▶ [Directive 1]:
In the entries, from the first line through the line with "Action: point(613,331)", replace "Task" with "Goal" and give those lines back with nothing else changed.

▶ [Selection]:
************
When author Laura Schenone embarked on a journey to uncover her family’s ravioli recipes, she uncovered much more – she uncovered her past.
Award-winning writer Schenone’s latest book, The Lost Ravioli Recipes of Hoboken, is a sensory exploration of cooking that takes the reader from working-class Hoboken to Northern Italy.
The book, which was published by W.W. Norton & Co. in November, is a mesmerizing narrative that immerses one in a heady world of slow-stewing meat and hand-rolled pasta.
Part memoir, part cooking instruction, the book shows that some of the more rewarding aspects of life require time and patience.
Following her passion
While Schenone was lucky enough to know that she wanted to be a writer when she was 12 years old, it was years before she thought to combine writing with her passion for food.
Before writing books, Schenone worked for publishing companies and newspapers. She has written for many publications as a freelancer including The New York Times, The Star Ledger, and New Jersey Monthly.
Yet, according to Schenone, her initial foray into writing began with fiction. She said that the book was part of her desire to return to the narrative form.
For her first book, A Thousand Years Over a Hot Stove: A History of American Women Told Through Food, Recipes, and Remembrances, she won the 2004 James Beard Foundation Book Award for food and reference writing. That book recounts the story of women and food from prehistory to present day.
Schenone said that after writing that first book about women and food it was time for her to recount her own life.
“It seemed kind of natural after doing this big book on women and food,” said Schenone. “It was time to tell my own story.”
She said that the other reason for writing the book stemmed from reaching midlife and her own struggles to keep and hold her family together and “this dream of wanting a dish to bring happiness.”
Throughout the book, Schenone describes her very personal journey to create this perfect dish of food for her two sons and her husbands, this desire to want to create a nourishing meal that would bind the family together.
Yet it often required sacrifices from her husband and boys, who would have to leave her alone for hours in the kitchen as she struggled to recreate recipes from the past.
“Food is just a very natural way to write about family,” said Schenone. “Wanting all this beauty [of a good meal.] You want it to come out beautifully and it almost never does.”
************
▶ [Data rows]:
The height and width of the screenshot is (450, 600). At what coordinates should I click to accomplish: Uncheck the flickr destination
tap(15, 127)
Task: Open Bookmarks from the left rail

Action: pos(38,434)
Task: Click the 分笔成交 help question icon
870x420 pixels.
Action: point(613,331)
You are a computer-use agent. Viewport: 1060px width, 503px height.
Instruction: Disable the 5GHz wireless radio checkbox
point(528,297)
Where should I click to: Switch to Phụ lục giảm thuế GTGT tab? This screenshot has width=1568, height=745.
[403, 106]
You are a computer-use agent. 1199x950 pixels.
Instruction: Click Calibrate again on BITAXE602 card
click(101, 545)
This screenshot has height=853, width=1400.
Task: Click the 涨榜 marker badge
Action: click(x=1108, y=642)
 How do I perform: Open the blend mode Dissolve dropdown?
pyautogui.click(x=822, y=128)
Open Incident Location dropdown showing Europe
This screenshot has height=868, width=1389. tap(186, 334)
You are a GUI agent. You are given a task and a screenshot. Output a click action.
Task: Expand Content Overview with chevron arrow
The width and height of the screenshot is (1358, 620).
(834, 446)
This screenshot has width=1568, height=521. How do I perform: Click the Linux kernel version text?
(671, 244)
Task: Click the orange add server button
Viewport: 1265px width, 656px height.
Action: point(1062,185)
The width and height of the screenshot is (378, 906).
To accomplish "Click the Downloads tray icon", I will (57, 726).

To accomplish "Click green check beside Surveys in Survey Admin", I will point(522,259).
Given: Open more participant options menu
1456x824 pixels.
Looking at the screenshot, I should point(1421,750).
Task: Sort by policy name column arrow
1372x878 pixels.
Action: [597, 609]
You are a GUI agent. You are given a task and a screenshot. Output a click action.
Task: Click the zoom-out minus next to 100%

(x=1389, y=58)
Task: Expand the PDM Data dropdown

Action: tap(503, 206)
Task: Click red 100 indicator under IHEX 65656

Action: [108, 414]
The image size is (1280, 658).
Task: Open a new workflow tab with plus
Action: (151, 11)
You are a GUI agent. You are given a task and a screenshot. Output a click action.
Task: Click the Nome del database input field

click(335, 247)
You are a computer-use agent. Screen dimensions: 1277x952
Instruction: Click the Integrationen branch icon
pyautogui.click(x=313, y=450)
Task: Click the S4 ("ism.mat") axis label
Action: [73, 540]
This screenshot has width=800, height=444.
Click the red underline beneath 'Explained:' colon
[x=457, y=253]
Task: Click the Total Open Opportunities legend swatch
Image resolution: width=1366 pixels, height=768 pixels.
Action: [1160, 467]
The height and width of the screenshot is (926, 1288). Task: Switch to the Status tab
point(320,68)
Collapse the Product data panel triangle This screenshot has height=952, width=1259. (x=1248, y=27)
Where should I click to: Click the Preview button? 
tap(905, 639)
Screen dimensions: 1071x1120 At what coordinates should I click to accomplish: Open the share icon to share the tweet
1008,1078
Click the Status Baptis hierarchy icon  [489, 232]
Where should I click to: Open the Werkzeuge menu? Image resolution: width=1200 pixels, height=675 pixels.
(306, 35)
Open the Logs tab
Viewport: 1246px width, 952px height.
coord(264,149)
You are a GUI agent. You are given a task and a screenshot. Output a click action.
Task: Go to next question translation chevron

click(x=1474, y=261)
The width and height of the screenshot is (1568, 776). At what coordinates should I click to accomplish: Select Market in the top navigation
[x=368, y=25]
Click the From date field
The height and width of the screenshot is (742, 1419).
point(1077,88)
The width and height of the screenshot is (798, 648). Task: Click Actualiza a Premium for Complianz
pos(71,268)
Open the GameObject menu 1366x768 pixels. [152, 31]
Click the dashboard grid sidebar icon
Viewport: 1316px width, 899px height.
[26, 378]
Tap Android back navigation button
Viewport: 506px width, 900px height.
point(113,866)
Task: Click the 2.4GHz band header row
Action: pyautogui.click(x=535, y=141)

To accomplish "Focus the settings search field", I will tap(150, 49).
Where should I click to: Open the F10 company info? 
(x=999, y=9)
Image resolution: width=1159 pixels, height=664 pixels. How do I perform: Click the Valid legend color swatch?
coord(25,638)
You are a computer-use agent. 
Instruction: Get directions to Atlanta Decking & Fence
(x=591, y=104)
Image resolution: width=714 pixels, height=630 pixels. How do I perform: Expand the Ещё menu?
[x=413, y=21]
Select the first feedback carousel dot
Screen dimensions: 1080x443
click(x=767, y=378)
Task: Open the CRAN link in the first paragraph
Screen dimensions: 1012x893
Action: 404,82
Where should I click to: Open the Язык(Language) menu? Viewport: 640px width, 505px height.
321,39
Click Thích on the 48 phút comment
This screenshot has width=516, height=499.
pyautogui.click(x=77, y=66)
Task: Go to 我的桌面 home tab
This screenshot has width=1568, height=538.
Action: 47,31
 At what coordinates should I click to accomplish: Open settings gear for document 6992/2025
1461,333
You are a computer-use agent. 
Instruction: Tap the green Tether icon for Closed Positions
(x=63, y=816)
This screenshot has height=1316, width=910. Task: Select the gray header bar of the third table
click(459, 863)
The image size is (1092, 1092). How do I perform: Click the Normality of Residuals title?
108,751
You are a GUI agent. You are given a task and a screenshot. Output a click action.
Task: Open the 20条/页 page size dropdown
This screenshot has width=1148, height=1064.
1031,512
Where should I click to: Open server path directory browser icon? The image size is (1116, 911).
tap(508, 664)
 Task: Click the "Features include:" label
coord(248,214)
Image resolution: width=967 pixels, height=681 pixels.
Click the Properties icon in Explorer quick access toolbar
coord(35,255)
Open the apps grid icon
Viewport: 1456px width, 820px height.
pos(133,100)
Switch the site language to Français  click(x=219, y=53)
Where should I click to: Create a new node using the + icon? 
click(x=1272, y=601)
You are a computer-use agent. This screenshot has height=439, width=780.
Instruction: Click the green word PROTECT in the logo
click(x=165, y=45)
************
▶ [Directive 2]:
Please answer these about the Laura Schenone article, one line each:
(a) Which publisher released The Lost Ravioli Recipes of Hoboken?
(b) How old was Schenone when she knew she wanted to be a writer?
(c) What award did her first book win?

▶ [Full solution 1]:
The height and width of the screenshot is (450, 600). At what coordinates should I click to accomplish: Uncheck the flickr destination
tap(15, 127)
Goal: Open Bookmarks from the left rail

Action: pos(38,434)
Goal: Click the 分笔成交 help question icon
870x420 pixels.
Action: point(613,331)

▶ [Full solution 2]:
(a) W.W. Norton & Co.
(b) 12 years old
(c) The 2004 James Beard Foundation Book Award for food and reference writing